Organigram, a Canadian cannabis producer, business partner and brand developer for the Trailer Park Boys, recalled their medical marijuana voluntarily after unapproved pesticides were found in their product.
The cannabis producer once backed by the Trailer Park Boys could face a class action lawsuit after pesticides were found in its products.
Wagners Law Firm is filing suit against Moncton-based medical cannabis producer Organigram over the contamination and recall.
It said in a news release Monday that the chemicals myclobutanil and bifenazate, “both considered toxic,” and are not authorized for use on cannabis under the Access to Cannabis for Medical Purposes Regulations.

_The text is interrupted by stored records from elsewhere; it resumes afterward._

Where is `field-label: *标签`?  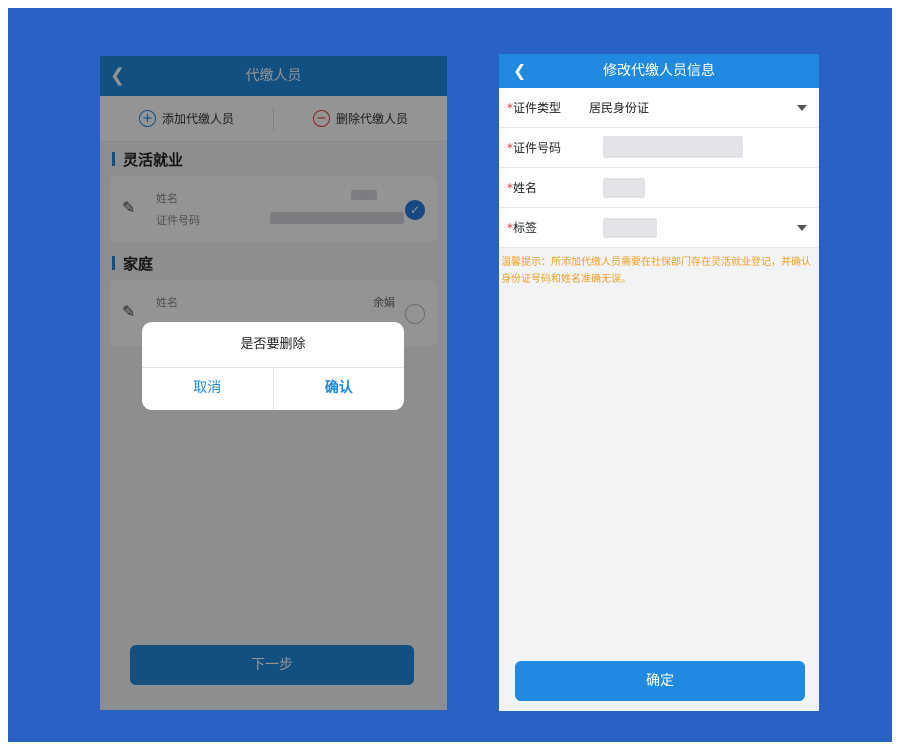 field-label: *标签 is located at coordinates (544, 228).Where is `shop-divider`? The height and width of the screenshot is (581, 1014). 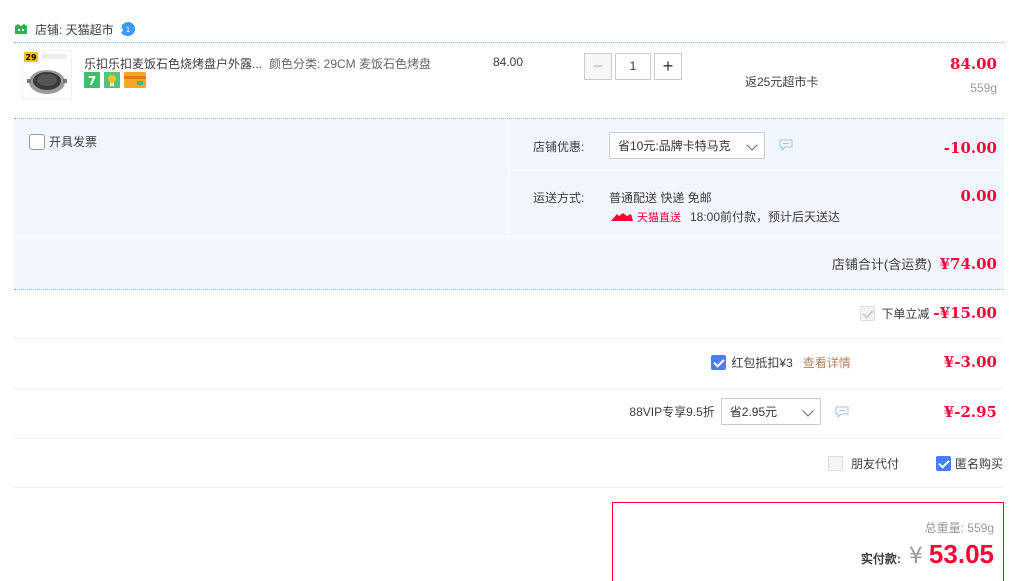
shop-divider is located at coordinates (509, 42).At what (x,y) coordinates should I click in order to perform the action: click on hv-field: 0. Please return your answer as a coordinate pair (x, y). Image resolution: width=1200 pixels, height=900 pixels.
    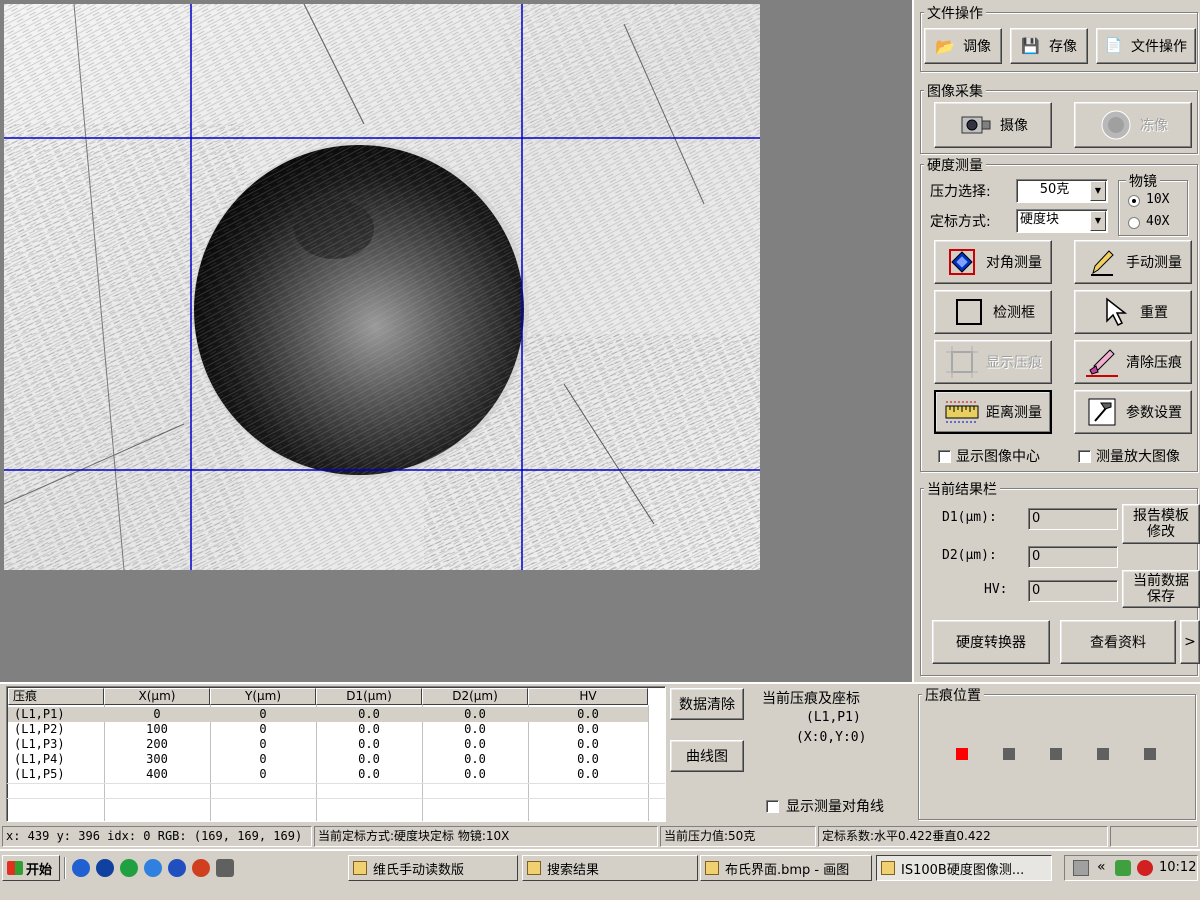
    Looking at the image, I should click on (1073, 591).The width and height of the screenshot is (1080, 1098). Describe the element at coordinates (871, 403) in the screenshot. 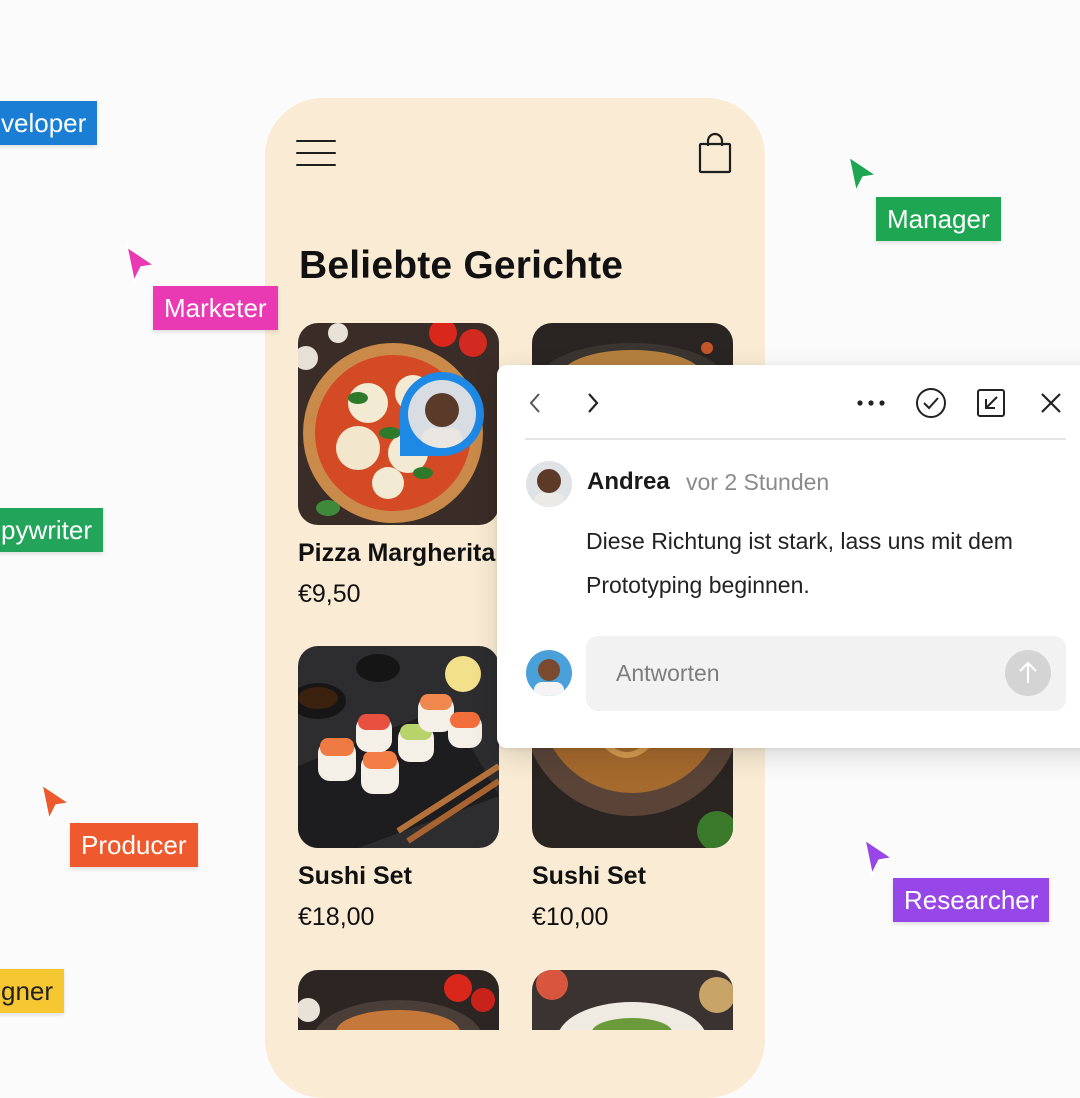

I see `more-icon` at that location.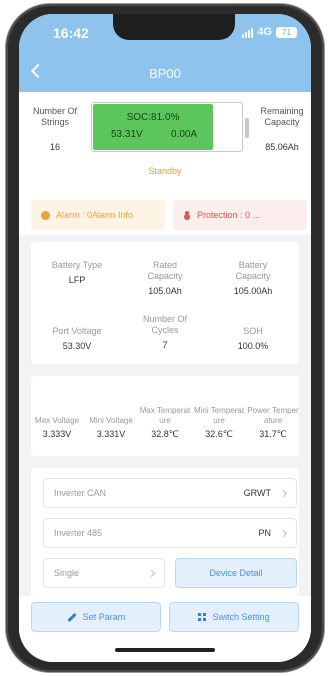 This screenshot has width=330, height=676. I want to click on cycles-cell: Number Of Cycles 7, so click(165, 332).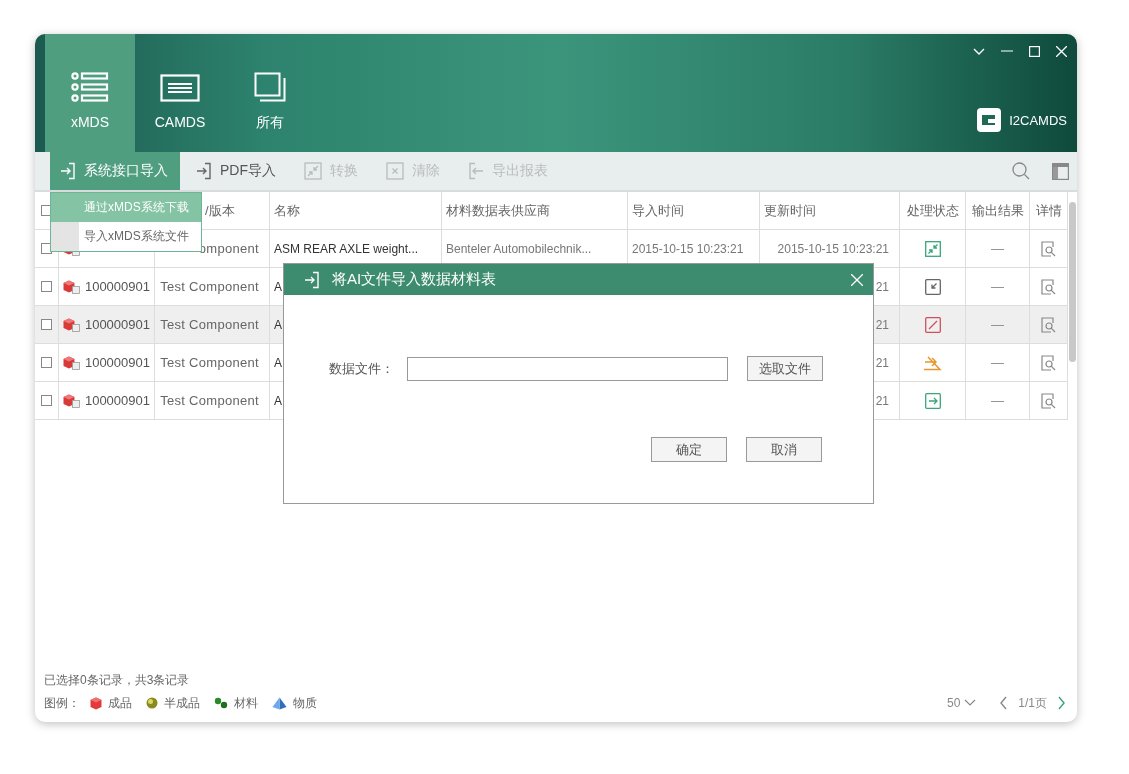 The height and width of the screenshot is (774, 1129). Describe the element at coordinates (1072, 282) in the screenshot. I see `scrollbar` at that location.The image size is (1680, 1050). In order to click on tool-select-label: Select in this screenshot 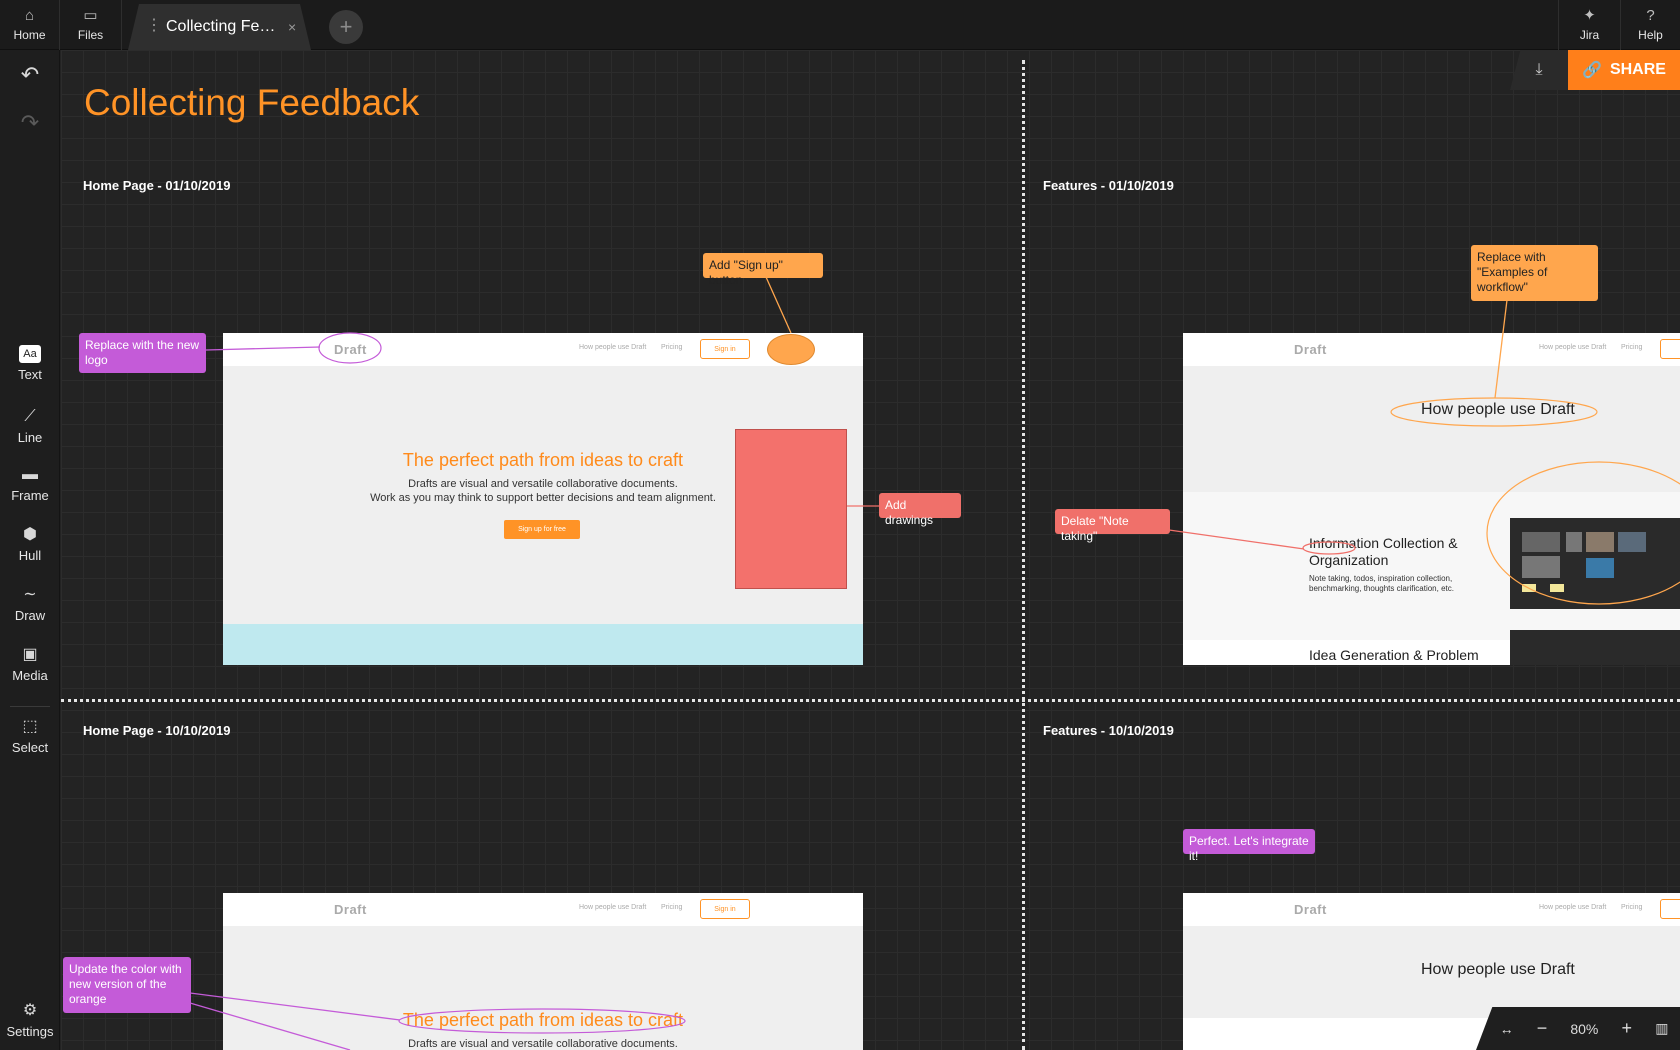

“Over 2,000 customers are estimated to have purchased the contaminated products, primarily throughout 2016,” the release said.
“On December 28, 2016, Organigram recalled five lots of product that tested positive for the presence of myclobutanil and/or bifenazate. On January 9, 2017, Organigram initiated a second recall of an additional sixty-nine lots of product containing myclobutanil and/or bifenazate.”
Their certificate was suspended in January of 2017.
Health Canada’s regulations allow a list of 13 pesticides in medical marijuana. Myclobutanil and bifenazate are not among them.
A previous Organigram news release stated the recall cost the company $500,000.
“Thanks to the prompt action of our team, the understanding and loyalty of our patients and investors, the support of our licensed testing counterparties, and the collaboration and oversight of our industry’s regulators, (Organigram) has been able to address these challenges and setbacks immediately and definitively,” said Organigram, CEO Denis Arsenault in a previous news release.
The Trailer Park Boys teamed up with the company in November to develop TPB-branded products aimed at recreational marijuana users.
The Chronicle Herald contacted Organigram Monday morning for comment on the suit but has yet to hear back.
Recently, Greg Engel assumed the position of CEO, with former CEO Denis Arsenault moving to the position of chairman.
“We consider ourselves extremely fortunate to find and recruit Greg,” said Arsenault in a release. “Greg emerged as the leading candidate following an international search. His experience and leadership will be instrumental as we enter the next phase of our growth.”
Dawn Rae Downton — proposed representative plantiff in the suit — consumed Organigram products for a year before learning about the banned pesticides. She was using the product for inflammatory arthritis.
Wagners’ news release says Organigram originally offered a refund of the recalled product for purchasers, but changed their minds and offered a “credit” toward future purposes.
“We’ve received hundreds of calls about the situation since the recalls came to light. People are very worried about the impact this has had, and may have, on their health. We have been monitoring the situation,” said Ray Wagner, counsel for the proposed class action.
“When the company finally indicated they would offer refunds, we felt that it was appropriate to refrain from filing the class action — affected individuals could obtain compensation without the need for litigation. However, the reversal in position, which was done without announcement, is wholly unsatisfactory to our clients. Licensed medical marijuana producers cannot shirk their responsibilities to customers. These are medical products. They were held out as organic. They need to be helpful to patients, not harmful.”